Il mondo che sogno, migranti e rifugiati contro omofobia e transfobia



Alla vigilia della Giornata internazionale contro l'omofobia, la transfobia e la bifobia, l'associazione interculturale lgbt "Il Grande Colibrì" ha pubblicato un video in cui 15 persone provenienti da tredici diversi paesi del mondo, ma ora residenti in Italia, raccontano il pregiudizio, e in molti casi la persecuzione, che colpisce le minoranze sessuali nel proprio paese d'origine.
Il video, realizzato sotto la supervisione del regista pachistano Wajahat Abbas Kazmi, è stato interamente ideato e realizzato da persone immigrate, rifugiate o di "seconda generazione” di ogni orientamento sessuale, ma unite nella lotta alle discriminazioni.

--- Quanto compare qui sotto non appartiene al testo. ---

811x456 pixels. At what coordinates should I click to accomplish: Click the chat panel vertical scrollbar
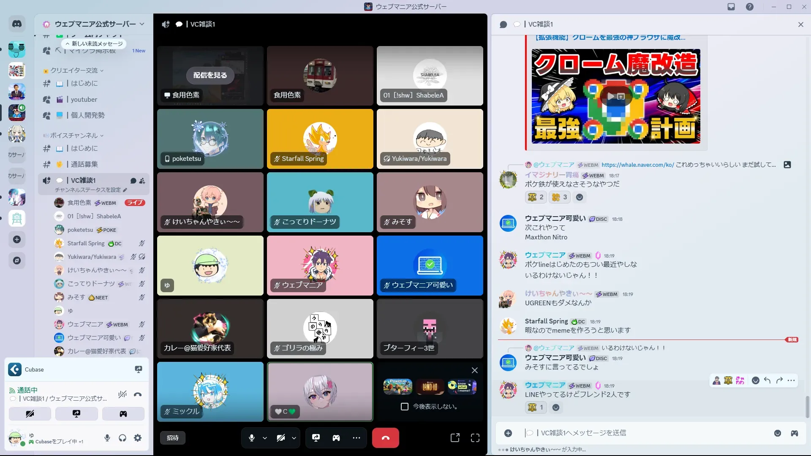[x=808, y=406]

«In tutto il mondo sono presenti minoranze sessuali, esposte continuamente a violenza in molti luoghi pubblici, come le strade, e anche all'interno degli spazi privati. Molte persone omosessuali, lesbiche o transessuali sono sottoposte a vessazioni, molestie fisiche, violenze sessuali. In molti paesi non ci sono leggi a proteggerle, anzi sono arrestate e torturate -dichiara Amani Zreba, la volontaria libica che per prima ha avuto l’idea del video- Per questo nella Giornata internazionale contro l'omofobia abbiamo deciso di far sentire la nostra voce al mondo, un mondo che sogniamo senza omofobia e transfobia».
«Anche se in Italia ho trovato più libertà e più diritti, l'omotransfobia rimane ancora fortemente radicata nella nostra vita di tutti i giorni -spiega Lyas, vicepresidente algerino dell’associazione- La mia partecipazione a quest'iniziativa fa appello anche alle comunità migranti in Italia perché, collaborando insieme, si possano abbattere i pregiudizi e le discriminazioni basate sull'orientamento sessuale».
«»Nel mio paese molte persone non sanno neppure che il 17 maggio è la giornata contro l’omofobia: ho realizzato questo video anche per aumentare la consapevolezza dei miei connazionali e invitarli a manifestare la volontà di finirla con l’odio verso le persone LGBT», dice il regista Wajahat Abbas Kazmi, che sta realizzando anche il documentario “Allah loves equality” sulle minoranze sessuali in Pakistan.

Il video contiene anche la testimonianza di un bambino di seconda generazione, figlio di due mamme lesbiche, che ci ricorda come anche in Italia ci sia ancora molto da fare per sconfiggere i pregiudizi. E infine si conclude con tutti i testimoni che auspicano, ognuno nella propria lingua madre «un mondo senza omofobia e senza transfobia».
«Crediamo che la lotta alla discriminazione e all'odio debba unirci tutti e non essere strumentalizzata per stigmatizzare alcune comunità e giustificare nuove forme di pregiudizio» è il messaggio che accompagna il video da parte dell'associazione Il Grande Colibrì.